> [Work instruction] All of the records should come back exactly as written.

-- -- --

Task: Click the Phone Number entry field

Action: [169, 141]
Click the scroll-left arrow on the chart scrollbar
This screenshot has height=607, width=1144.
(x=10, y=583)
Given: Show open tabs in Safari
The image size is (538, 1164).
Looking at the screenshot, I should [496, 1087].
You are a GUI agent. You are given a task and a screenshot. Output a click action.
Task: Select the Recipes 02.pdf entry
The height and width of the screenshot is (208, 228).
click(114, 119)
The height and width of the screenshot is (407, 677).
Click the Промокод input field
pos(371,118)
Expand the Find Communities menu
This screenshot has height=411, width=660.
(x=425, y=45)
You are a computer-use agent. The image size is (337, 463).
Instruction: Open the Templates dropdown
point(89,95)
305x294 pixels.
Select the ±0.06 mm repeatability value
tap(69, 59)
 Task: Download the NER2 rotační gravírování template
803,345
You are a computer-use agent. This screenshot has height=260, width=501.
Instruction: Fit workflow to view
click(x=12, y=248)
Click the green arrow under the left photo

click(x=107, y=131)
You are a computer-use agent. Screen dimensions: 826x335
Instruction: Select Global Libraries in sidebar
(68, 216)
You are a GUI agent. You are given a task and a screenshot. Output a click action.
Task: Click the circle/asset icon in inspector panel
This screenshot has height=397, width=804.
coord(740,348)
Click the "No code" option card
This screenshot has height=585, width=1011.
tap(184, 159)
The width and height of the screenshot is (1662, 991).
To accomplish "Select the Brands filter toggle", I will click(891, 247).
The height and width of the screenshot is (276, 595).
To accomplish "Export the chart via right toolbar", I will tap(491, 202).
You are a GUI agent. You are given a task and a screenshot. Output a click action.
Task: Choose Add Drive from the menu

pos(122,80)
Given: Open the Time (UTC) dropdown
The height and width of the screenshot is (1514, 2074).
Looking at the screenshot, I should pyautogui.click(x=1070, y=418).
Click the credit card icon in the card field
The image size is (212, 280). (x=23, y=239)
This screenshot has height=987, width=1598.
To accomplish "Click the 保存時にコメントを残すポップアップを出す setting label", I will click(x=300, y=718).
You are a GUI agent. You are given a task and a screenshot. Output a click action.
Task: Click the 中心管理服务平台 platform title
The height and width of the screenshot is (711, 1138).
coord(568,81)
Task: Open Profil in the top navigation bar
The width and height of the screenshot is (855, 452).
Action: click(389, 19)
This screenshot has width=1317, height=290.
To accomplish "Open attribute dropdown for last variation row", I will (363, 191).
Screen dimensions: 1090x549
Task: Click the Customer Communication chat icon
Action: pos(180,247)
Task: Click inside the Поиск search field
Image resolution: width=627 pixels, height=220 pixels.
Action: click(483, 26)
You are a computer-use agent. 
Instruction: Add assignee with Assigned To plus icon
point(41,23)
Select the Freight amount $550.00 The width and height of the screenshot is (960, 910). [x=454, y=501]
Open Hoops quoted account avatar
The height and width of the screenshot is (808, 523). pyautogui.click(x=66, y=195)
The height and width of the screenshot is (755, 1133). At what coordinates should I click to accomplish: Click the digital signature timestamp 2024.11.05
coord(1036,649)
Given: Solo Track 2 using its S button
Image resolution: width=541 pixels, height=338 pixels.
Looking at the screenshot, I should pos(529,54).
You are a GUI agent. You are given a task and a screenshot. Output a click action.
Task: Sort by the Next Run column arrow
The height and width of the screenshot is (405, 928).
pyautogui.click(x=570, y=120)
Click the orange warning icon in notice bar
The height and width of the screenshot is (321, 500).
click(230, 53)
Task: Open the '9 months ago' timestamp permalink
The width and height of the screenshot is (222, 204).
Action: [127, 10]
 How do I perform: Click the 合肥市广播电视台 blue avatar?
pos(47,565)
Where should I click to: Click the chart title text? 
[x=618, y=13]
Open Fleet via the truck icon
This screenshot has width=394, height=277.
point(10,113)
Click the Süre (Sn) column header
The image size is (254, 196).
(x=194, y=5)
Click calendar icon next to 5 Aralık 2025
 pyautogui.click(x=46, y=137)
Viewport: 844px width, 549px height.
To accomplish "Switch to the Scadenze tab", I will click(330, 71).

-- -- --

> [Output for this exercise]
Task: Click the Phone Number entry field

Action: [169, 141]
Click the scroll-left arrow on the chart scrollbar
This screenshot has height=607, width=1144.
(x=10, y=583)
Given: Show open tabs in Safari
The image size is (538, 1164).
Looking at the screenshot, I should [496, 1087].
You are a GUI agent. You are given a task and a screenshot. Output a click action.
Task: Select the Recipes 02.pdf entry
The height and width of the screenshot is (208, 228).
click(114, 119)
The height and width of the screenshot is (407, 677).
Click the Промокод input field
pos(371,118)
Expand the Find Communities menu
This screenshot has height=411, width=660.
(x=425, y=45)
You are a computer-use agent. The image size is (337, 463).
Instruction: Open the Templates dropdown
point(89,95)
305x294 pixels.
Select the ±0.06 mm repeatability value
tap(69, 59)
 Task: Download the NER2 rotační gravírování template
803,345
You are a computer-use agent. This screenshot has height=260, width=501.
Instruction: Fit workflow to view
click(x=12, y=248)
Click the green arrow under the left photo

click(x=107, y=131)
You are a computer-use agent. Screen dimensions: 826x335
Instruction: Select Global Libraries in sidebar
(68, 216)
You are a GUI agent. You are given a task and a screenshot. Output a click action.
Task: Click the circle/asset icon in inspector panel
This screenshot has height=397, width=804.
coord(740,348)
Click the "No code" option card
This screenshot has height=585, width=1011.
tap(184, 159)
The width and height of the screenshot is (1662, 991).
To accomplish "Select the Brands filter toggle", I will click(891, 247).
The height and width of the screenshot is (276, 595).
To accomplish "Export the chart via right toolbar", I will tap(491, 202).
You are a GUI agent. You are given a task and a screenshot. Output a click action.
Task: Choose Add Drive from the menu

pos(122,80)
Given: Open the Time (UTC) dropdown
The height and width of the screenshot is (1514, 2074).
Looking at the screenshot, I should pyautogui.click(x=1070, y=418).
Click the credit card icon in the card field
The image size is (212, 280). (x=23, y=239)
This screenshot has height=987, width=1598.
To accomplish "Click the 保存時にコメントを残すポップアップを出す setting label", I will click(x=300, y=718).
You are a GUI agent. You are given a task and a screenshot. Output a click action.
Task: Click the 中心管理服务平台 platform title
The height and width of the screenshot is (711, 1138).
coord(568,81)
Task: Open Profil in the top navigation bar
The width and height of the screenshot is (855, 452).
Action: click(389, 19)
This screenshot has width=1317, height=290.
To accomplish "Open attribute dropdown for last variation row", I will (363, 191).
Screen dimensions: 1090x549
Task: Click the Customer Communication chat icon
Action: pos(180,247)
Task: Click inside the Поиск search field
Image resolution: width=627 pixels, height=220 pixels.
Action: click(483, 26)
You are a computer-use agent. 
Instruction: Add assignee with Assigned To plus icon
point(41,23)
Select the Freight amount $550.00 The width and height of the screenshot is (960, 910). [x=454, y=501]
Open Hoops quoted account avatar
The height and width of the screenshot is (808, 523). pyautogui.click(x=66, y=195)
The height and width of the screenshot is (755, 1133). At what coordinates should I click to accomplish: Click the digital signature timestamp 2024.11.05
coord(1036,649)
Given: Solo Track 2 using its S button
Image resolution: width=541 pixels, height=338 pixels.
Looking at the screenshot, I should pos(529,54).
You are a GUI agent. You are given a task and a screenshot. Output a click action.
Task: Sort by the Next Run column arrow
The height and width of the screenshot is (405, 928).
pyautogui.click(x=570, y=120)
Click the orange warning icon in notice bar
The height and width of the screenshot is (321, 500).
click(230, 53)
Task: Open the '9 months ago' timestamp permalink
The width and height of the screenshot is (222, 204).
Action: [127, 10]
 How do I perform: Click the 合肥市广播电视台 blue avatar?
pos(47,565)
Where should I click to: Click the chart title text? 
[x=618, y=13]
Open Fleet via the truck icon
This screenshot has width=394, height=277.
point(10,113)
Click the Süre (Sn) column header
The image size is (254, 196).
(x=194, y=5)
Click calendar icon next to 5 Aralık 2025
 pyautogui.click(x=46, y=137)
Viewport: 844px width, 549px height.
To accomplish "Switch to the Scadenze tab", I will click(330, 71).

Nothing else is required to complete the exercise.